Financial advisors and investment management consultants have long recognized that different fund managers have different investment styles. Some focus on stock picking, while others rotate amongst sectors or asset classes based on macroeconomic bets. And those who don’t think active managers can do any of those things successfully simply buy index funds.
In recent years, though, Martijn Cremers and Antti Petajisto have published research suggesting that many active managers may be closer to an index fund that their investors realize. These “closet indexer” funds can be identified by their low Active Share – a measure created by Cremers and Petajisto to measure the extent to which a portfolio’s holdings deviate from its underlying benchmark, which appears to do a better job than tracking error at identifying which fund managers are really making active bets (or not).
And the Active Share research finds that closet indexers really do tend to underperform. Of course, the result that isn’t entirely surprising, as in general index funds are expected to underperform their benchmark by the amount of their fees, and an actively managed fund with a higher active management fee that really just holds the benchmark anyway would simply amount to an unusually expensive index fund.

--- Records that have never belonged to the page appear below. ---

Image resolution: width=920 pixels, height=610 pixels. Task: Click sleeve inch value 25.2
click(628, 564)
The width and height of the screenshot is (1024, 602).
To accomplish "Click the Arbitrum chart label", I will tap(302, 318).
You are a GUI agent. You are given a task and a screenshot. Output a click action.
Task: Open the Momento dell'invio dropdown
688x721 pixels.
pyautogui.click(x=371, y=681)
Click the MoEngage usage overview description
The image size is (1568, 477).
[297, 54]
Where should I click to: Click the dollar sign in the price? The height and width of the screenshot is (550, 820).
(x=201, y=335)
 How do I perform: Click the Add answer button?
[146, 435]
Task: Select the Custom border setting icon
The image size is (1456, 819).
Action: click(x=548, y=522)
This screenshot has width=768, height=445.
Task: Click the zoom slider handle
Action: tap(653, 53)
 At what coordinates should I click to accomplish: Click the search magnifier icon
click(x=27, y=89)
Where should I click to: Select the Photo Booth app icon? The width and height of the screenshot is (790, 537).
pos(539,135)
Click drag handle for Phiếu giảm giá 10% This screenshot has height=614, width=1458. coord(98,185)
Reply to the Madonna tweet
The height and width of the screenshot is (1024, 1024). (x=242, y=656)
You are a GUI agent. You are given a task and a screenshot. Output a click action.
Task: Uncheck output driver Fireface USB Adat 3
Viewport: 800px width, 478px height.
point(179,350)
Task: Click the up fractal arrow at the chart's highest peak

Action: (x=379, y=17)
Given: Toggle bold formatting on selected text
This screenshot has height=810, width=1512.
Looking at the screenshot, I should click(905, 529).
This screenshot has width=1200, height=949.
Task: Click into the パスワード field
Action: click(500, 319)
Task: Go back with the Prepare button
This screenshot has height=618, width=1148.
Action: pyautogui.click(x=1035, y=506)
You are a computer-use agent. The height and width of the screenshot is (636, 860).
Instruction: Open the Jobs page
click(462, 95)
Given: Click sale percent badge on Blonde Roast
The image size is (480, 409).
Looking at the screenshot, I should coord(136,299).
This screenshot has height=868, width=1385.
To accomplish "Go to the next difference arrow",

Which means Active Share itself can be an effective way to evaluate the appropriateness of an investment manager’s fee in the first place. Funds that have low Active Share and resemble their benchmark will behave like index funds, and should charge index-fund-like fees. By contrast, funds that have higher Active Share – which are taking a larger portion of active portfolio bets – at least have the potential to outperform their higher active management fees. Though ultimately the jury is still out about whether high Active Share funds really outperform on average, or are simply an indicator of which funds might be able to outperform!